Unjust Dismissal Under Canada Labour Code

The Canada Labour Code Remedy


The Statute

The Canada Labour Code sets the qualifiers which are required for an Unjust Dismissal complaint by s. 240(1) of the Canada Labour Code.

This requires, presuming federal jurisdiction:

  1. An employment relationship;
  2. An act of termination;
  3. Employment which has been at least consecutive 12 months; and
  4. The person is not a union member;
  5. 167(3) states that Division XIV does not apply to employees who are managers.

There is a time limit for the making of the complaint, which is set at 90 days by S. 240(2). This may be extended if the employee had made a complaint within the time period to the wrong entity. S. 240(3)a. There is also contemplated a regulation which may further detail the reasons for the extension, but none have been passed.

The Code was amended as of July 29, 2019. All complaints commenced after this date come before the Canadian Industrial Review Board. Previously, independent adjudicators had been used to conduct the hearings.

The person dismissed, or the CIRB, may request from the employer the reasons for dismissal, which must be given within 15 days by S. 241(1).

There is a mandatory obligation upon the CIRB to try to settle the complaint, failing which either party may request a hearing, which must be allowed, subject to the exceptions below. S. 241(3) The purpose of this process is not only to attempt to settle the complaint, but also to consider whether the complaint may be frivolous or vexatious or clearly without merit and to prevent a hearing in such examples. 1

Once the Board has received the complaint, a hearing is not compelled. The Board must still dismiss the complaint where:

  1. The complaint is not within its jurisdiction;
  2. The Complaint is frivolous or vexatious;
  3. The complaint has been settled in writing;
  4. There are other means available to the employee to resolve the subject matter of the complaint that the Board believes should be pursued;
  5. The subject matter has been previously considered before another judicial or administrative body;
  6. The Board has previously suspended the complaint.
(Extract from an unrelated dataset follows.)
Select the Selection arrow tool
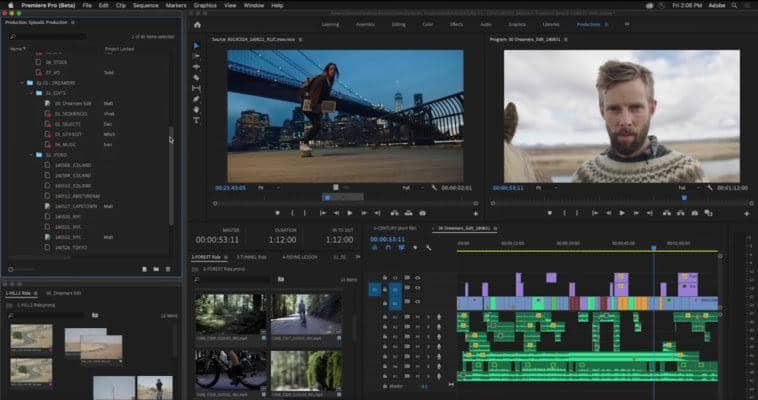 click(x=196, y=45)
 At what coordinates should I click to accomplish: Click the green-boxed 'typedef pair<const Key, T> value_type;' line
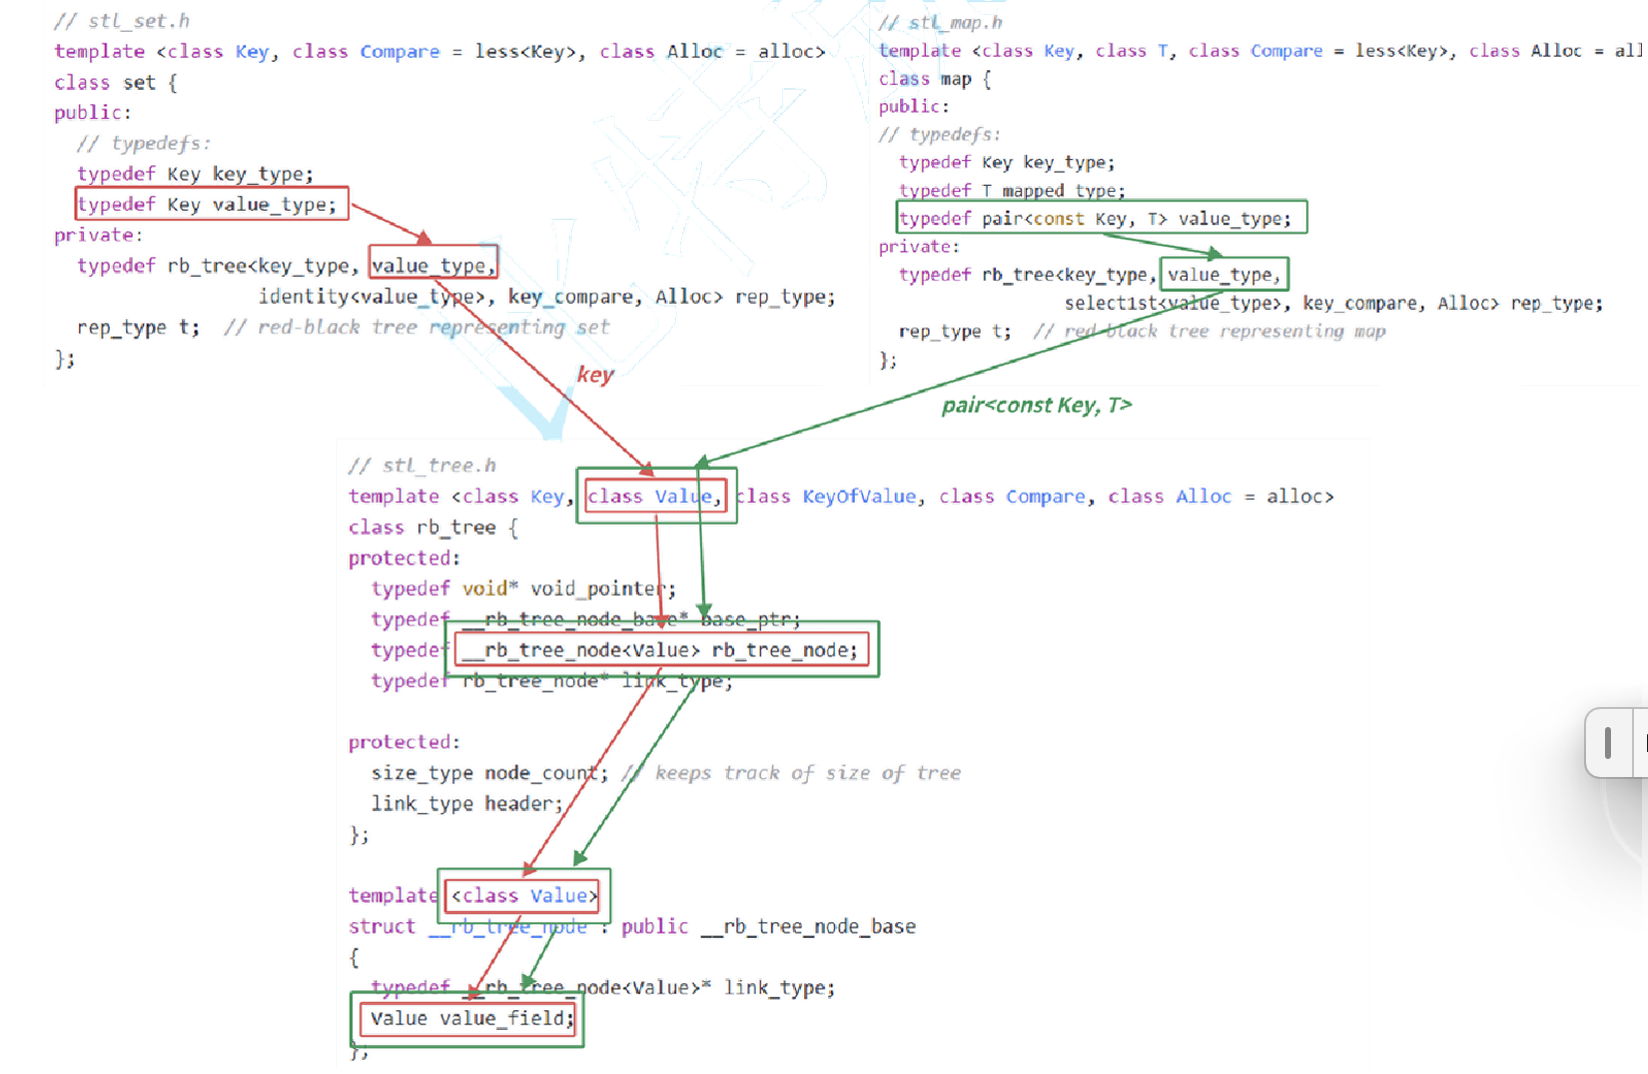pyautogui.click(x=1102, y=217)
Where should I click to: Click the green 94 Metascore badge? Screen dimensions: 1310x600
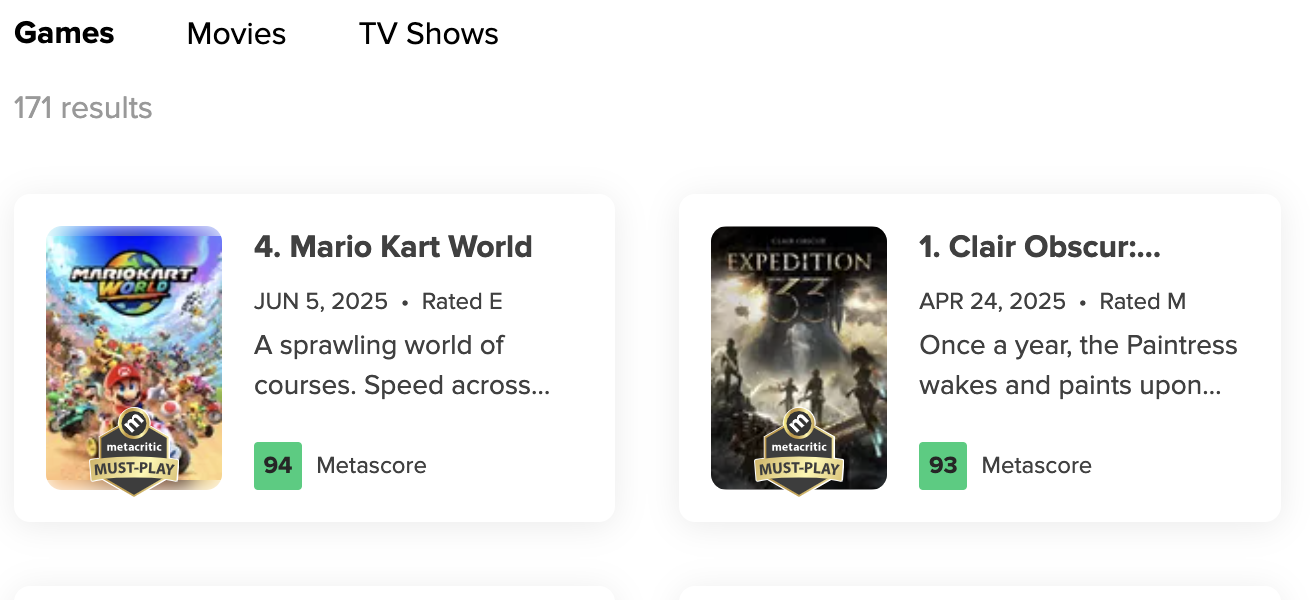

There is no jurisdiction given to the Board where the employee has been “laid off because of lack or work or because the discontinuance of a function” or there exists a procedure for redress under another part of the Code or any other federal act. S.241.2 (3.1)

The remedy powers of the Board are based on a finding of unjust dismissal. They are:

  1. It may order the employer to pay compensation which would otherwise have been paid, but for the dismissal;
  2. Reinstate the employee;
  3. Do any other “like thing that is equitable” to counter the consequence of the dismissal.

Notably the power to provide a remedy is premised on a finding of unjust dismissal. Should the Board see the dismissal as just, it is powerless, even to order costs against the employee. S. 242(4)

The Code proposes to deny the right of review, but this provision is routinely seen as unenforceable. A review will be allowed by judicial review principles.